La condition d’âge ne s’appliquerait pas si, lors du décès du participant, le conjoint :
– a droit au bénéfice de la pension de réversion du régime d’assurance vieillesse de la Sécurité sociale ;
– a au moins deux enfants à charge ;
– ou est invalide.
Ces modifications s’appliqueraient à toute liquidation d’allocations de réversion consécutive à un décès intervenant à compter du 1er avril 2009.
Majorations pour enfants : le patronat propose d’aligner le système de l’Agirc sur celui, moins favorable, en vigueur à l’Arrco. Ainsi, les assurés Agirc qui auront élevé au moins trois enfants pendant neuf ans avant l’âge de 16 ans bénéficieraient d’une majoration de pension de 5 %, au lieu de 8 % pour trois enfants, 12 % pour quatre enfants, 16 % pour cinq, 20 % pour six et 24 % pour sept enfants et plus, selon les règles actuellement en vigueur à l’Agirc. Cette mesure ne s’appliquerait qu’aux pensions liquidées au titre de la seule partie de carrière postérieure au 31 décembre 2009. Les retraités Agirc ayant des enfants à charge bénéficieraient, pour chaque enfant à charge, d’une majoration de 5 %, cette majoration n’étant pas cumulable avec la précédente.

 

Réactions syndicales

Les syndicats ont tous rejeté le texte du patronat, Jean-Louis Deroussen (CFTC) ayant même qualifié celui-ci de « ridicule ». Pour Éric Aubin (CGT), « on sort de la quatrième séance avec le sentiment qu’on tourne en rond […]. Le Medef fait de la question de l’âge une question centrale qui, pour l’instant, n’évolue pas ». La CGT, la CFDT, la CFTC et FO refusent ainsi catégoriquement tout relèvement de l’âge de départ, évoquant l’impossibilité de déconnecter les régimes complémentaires du régime général. De plus, ajoute Jean-Louis Malys (CFDT), « il serait incompréhensible et particulièrement choquant que les partenaires sociaux provoquent un (nouveau) différentiel entre les salariés du privé et ceux du public ».

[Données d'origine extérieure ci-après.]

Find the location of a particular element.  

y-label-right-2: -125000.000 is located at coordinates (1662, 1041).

Pour la CFTC, qui se distingue de la CGT, de la CFDT et de FO sur ce point, « le seul paramètre sur lequel on peut travailler, c’est celui de la durée de cotisation, car c’est le paramètre utilisé dans le régime général », une option non rejetée par le patronat.
Le seul syndicat qui n’avait pas fermé la porte à une hausse de l’âge est la CFE-CGC. Mais sa représentante, Danièle Karniewicz, est sortie de la réunion en déplorant le manque d’effort patronal pour garantir un niveau satisfaisant de retraite, en particulier pour les cadres, et réclame une amélioration des rendements en contrepartie d’un relèvement de l’âge.

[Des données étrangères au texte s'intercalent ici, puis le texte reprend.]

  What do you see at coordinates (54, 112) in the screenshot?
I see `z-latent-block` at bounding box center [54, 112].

Les syndicats mettent en avant des mesures alternatives à celle sur l’âge, comme l’utilisation d’une partie des réserves des régimes, une hausse des cotisations – plusieurs organisations ayant évoqué un relèvement d’environ 0,9 point de la part salariale pour atteindre un point supplémentaire de cotisation au total – et, pour la CGT, un élargissement de l’assiette.
En cas de blocage de la négociation, prévient FO, « nous n’hésiterons pas à mobiliser les salariés, qui sont très inquiets ». Bernard Devy préconise un accord sur deux ans, refusant de décider de « mesures drastiques » aujourd’hui, en tablant sur une crise qui se prolongerait jusqu’en 2020.